O que fazer >> Transcreva na íntegra, sem nenhuma alteração, o texto sobre os modelos de linguagem de grande escala.

É nesse ponto que surge a necessidade de explicar o que está por trás dessa nova “criatura” contemporânea. As IAs generativas mais poderosas são construídas sobre modelos chamados LLMs, sigla para Large Language Models, ou Modelos de Linguagem de Grande Escala. São sistemas treinados com um volume gigantesco de textos, imagens e dados retirados da própria humanidade. Aprendem padrões linguísticos, conceitos, estruturas e relações entre palavras, frases e ideias. Diferentemente de programas tradicionais, não seguem regras fixas, mas inferem significados e produzem respostas com base em probabilidades. São máquinas que não “pensam”, mas simulam a linguagem humana de forma tão refinada que se tornam indistinguíveis em muitos contextos. Esses modelos, formados por trilhões de parâmetros, são o equivalente moderno da Criatura de Shelley: complexos, imprevisíveis, e profundamente dependentes das intenções de seus criadores.

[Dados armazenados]
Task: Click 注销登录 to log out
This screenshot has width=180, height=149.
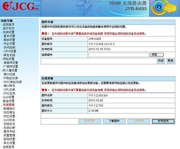Action: (9, 147)
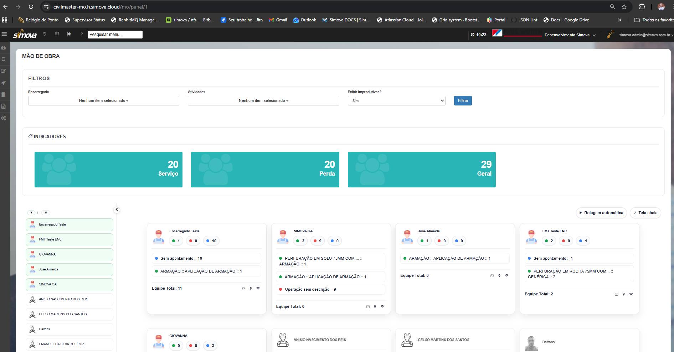Expand the Atividades filter dropdown
This screenshot has height=352, width=674.
[263, 101]
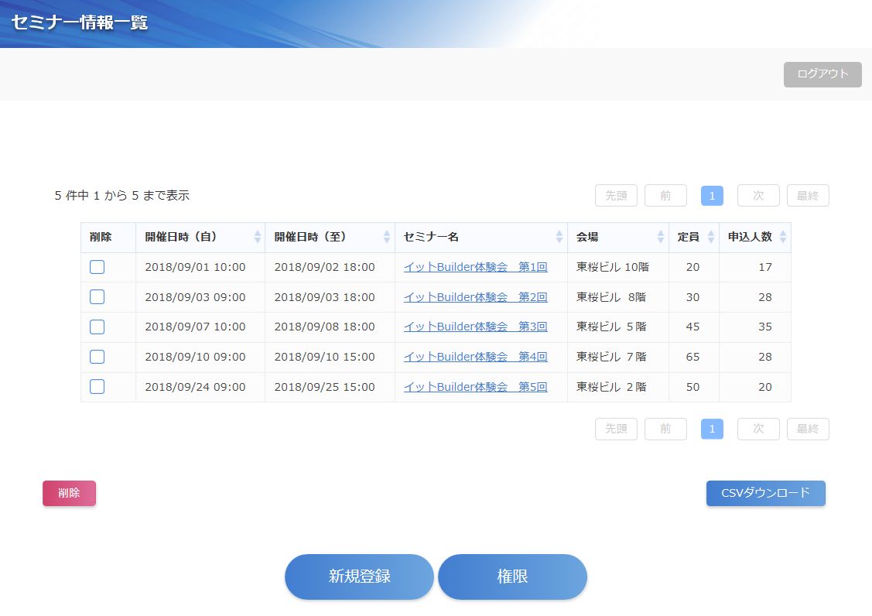This screenshot has width=872, height=616.
Task: Sort by 会場 column arrows
Action: click(x=661, y=237)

Resposta do exercício >>
É nesse ponto que surge a necessidade de explicar o que está por trás dessa nova “criatura” contemporânea. As IAs generativas mais poderosas são construídas sobre modelos chamados LLMs, sigla para Large Language Models, ou Modelos de Linguagem de Grande Escala. São sistemas treinados com um volume gigantesco de textos, imagens e dados retirados da própria humanidade. Aprendem padrões linguísticos, conceitos, estruturas e relações entre palavras, frases e ideias. Diferentemente de programas tradicionais, não seguem regras fixas, mas inferem significados e produzem respostas com base em probabilidades. São máquinas que não “pensam”, mas simulam a linguagem humana de forma tão refinada que se tornam indistinguíveis em muitos contextos. Esses modelos, formados por trilhões de parâmetros, são o equivalente moderno da Criatura de Shelley: complexos, imprevisíveis, e profundamente dependentes das intenções de seus criadores.